> _Given request A_
Render the collection entries as a numbered list, leaving out blank lines, starting at the line containing "Task: Click the precipitation" and ending at the line containing "Action: click(79, 726)".
> _Given request B_
Write the next part of the article on diving from Loloata Island Resort near Port Moresby, picking up after its last sentence.

> _Excerpted text_
— START —

Loloata Island Resort, Port Moresby, Papua New Guinea Loloata Island Resort, Port Moresby, Papua New Guinea Loloata Island Resort, Port Moresby, Papua New Guinea Loloata Island Resort, Port Moresby, Papua New Guinea
Loloata Island Resort, Port Moresby, Papua New Guinea
Gateway to PNG Diving by Bob Halstead

Glancing through the aircraft window, visitors preparing to land at Port Moresby's International Airport, the gateway to Papua New Guinea, are greeted by the surprising and magnificent sight of the Papuan Barrier Reef. The view of this iridescent ribbon, bordered with the surf-fringed deep blue of the depths of the Coral Sea and calm lagoon waters resplendent with islands and reefs, is enough to make any diver want to get straight into the water. My advice is - do it!

The Big Name PNG diving destinations such as Walindi, Madang, Kavieng or Milne Bay are well worth visiting - they have great facilities and superb diving - but you should not miss out on the excellent, and convenient, diving close to Port Moresby. The best news is that you do not have to stay in Port Moresby itself to do this, there is a local paradise close at hand called Loloata Island Resort.

— END —

Collection entries
— START —

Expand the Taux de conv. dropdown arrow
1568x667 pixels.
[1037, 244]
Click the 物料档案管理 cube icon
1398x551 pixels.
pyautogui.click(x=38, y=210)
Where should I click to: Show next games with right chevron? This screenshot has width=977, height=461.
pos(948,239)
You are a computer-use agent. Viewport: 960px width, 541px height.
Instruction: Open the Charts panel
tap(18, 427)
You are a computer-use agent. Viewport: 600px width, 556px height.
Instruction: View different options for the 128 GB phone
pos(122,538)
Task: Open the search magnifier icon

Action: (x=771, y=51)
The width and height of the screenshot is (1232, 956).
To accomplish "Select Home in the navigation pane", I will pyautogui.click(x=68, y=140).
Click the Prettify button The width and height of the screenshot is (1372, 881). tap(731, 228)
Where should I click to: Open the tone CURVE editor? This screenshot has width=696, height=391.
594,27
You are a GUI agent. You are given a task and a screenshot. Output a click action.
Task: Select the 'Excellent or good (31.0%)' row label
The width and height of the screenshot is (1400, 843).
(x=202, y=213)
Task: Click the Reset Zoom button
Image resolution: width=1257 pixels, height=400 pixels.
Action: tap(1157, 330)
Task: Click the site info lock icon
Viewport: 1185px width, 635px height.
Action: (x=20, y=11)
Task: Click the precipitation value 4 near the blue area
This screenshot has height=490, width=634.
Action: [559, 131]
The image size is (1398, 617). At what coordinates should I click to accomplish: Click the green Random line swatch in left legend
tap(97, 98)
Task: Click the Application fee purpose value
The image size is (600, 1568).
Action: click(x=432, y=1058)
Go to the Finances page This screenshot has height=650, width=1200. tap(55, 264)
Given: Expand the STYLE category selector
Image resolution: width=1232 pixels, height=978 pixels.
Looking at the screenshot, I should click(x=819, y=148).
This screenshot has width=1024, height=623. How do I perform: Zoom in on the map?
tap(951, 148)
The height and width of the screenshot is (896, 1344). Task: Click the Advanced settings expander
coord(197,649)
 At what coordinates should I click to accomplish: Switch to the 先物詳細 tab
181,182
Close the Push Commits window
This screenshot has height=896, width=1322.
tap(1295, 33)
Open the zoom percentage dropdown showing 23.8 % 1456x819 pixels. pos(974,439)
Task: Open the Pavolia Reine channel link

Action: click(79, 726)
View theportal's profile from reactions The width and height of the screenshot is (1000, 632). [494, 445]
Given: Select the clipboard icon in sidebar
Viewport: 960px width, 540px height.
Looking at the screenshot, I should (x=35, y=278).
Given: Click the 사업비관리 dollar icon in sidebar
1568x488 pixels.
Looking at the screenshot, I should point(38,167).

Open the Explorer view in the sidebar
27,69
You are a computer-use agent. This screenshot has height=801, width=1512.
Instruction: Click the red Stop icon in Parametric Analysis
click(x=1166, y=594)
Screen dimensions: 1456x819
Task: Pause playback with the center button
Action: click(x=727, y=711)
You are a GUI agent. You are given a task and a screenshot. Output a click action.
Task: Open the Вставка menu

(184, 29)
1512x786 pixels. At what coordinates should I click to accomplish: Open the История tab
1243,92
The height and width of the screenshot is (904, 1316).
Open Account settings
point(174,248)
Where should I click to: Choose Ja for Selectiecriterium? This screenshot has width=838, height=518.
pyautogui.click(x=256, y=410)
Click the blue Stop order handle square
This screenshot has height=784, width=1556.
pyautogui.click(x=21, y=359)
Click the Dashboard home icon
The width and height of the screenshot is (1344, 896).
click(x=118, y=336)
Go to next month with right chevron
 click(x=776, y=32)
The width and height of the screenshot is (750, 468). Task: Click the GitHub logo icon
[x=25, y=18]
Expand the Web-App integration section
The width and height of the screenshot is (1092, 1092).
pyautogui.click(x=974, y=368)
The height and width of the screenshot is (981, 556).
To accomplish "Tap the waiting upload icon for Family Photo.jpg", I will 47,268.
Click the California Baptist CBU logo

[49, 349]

— END —

> _Task response A_
1. Task: Click the precipitation value 4 near the blue area
2. This screenshot has height=490, width=634.
3. Action: [559, 131]
4. The image size is (1398, 617). At what coordinates should I click to accomplish: Click the green Random line swatch in left legend
5. tap(97, 98)
6. Task: Click the Application fee purpose value
7. The image size is (600, 1568).
8. Action: click(x=432, y=1058)
9. Go to the Finances page This screenshot has height=650, width=1200. tap(55, 264)
10. Given: Expand the STYLE category selector
11. Image resolution: width=1232 pixels, height=978 pixels.
12. Looking at the screenshot, I should click(x=819, y=148).
13. This screenshot has width=1024, height=623. How do I perform: Zoom in on the map?
14. tap(951, 148)
15. The height and width of the screenshot is (896, 1344). Task: Click the Advanced settings expander
16. coord(197,649)
17.  At what coordinates should I click to accomplish: Switch to the 先物詳細 tab
18. 181,182
19. Close the Push Commits window
20. This screenshot has height=896, width=1322.
21. tap(1295, 33)
22. Open the zoom percentage dropdown showing 23.8 % 1456x819 pixels. pos(974,439)
23. Task: Open the Pavolia Reine channel link
24. Action: click(79, 726)

> _Task response B_
To spend a few days, or a week - or longer - diving the reefs and wrecks of the Papuan Barrier Reef simply get off your aircraft, board the Loloata Island bus which is always available (by arrangement) for airport transfers, and enjoy a 15-minute drive on a sealed road through the attractive Papuan bushland away from Port Moresby to Bootless Inlet. Here, a waiting ferry takes 10 minutes to reach Loloata Island Resort. One flight, no overnight, no waiting around - this is easy diving. Even better, the Air Niugini flights from Hong Kong and Singapore are overnight flights, which means that you can step on a plane one evening and be diving at Loloata the next morning!

Loloata Island is one of three islands in Bootless Inlet southeast of Port Moresby - only a few kilometres in distance but a world away in atmosphere. 1.2km long and about 300 m wide, the island is entirely owned by the resort and is otherwise uninhabited. A high ridge runs along the hill which extends the length of the island with a walking track on top, affording, wonderful views of the mainland, mountains, other islands and the reefs, and featuring a track down to the deserted beaches.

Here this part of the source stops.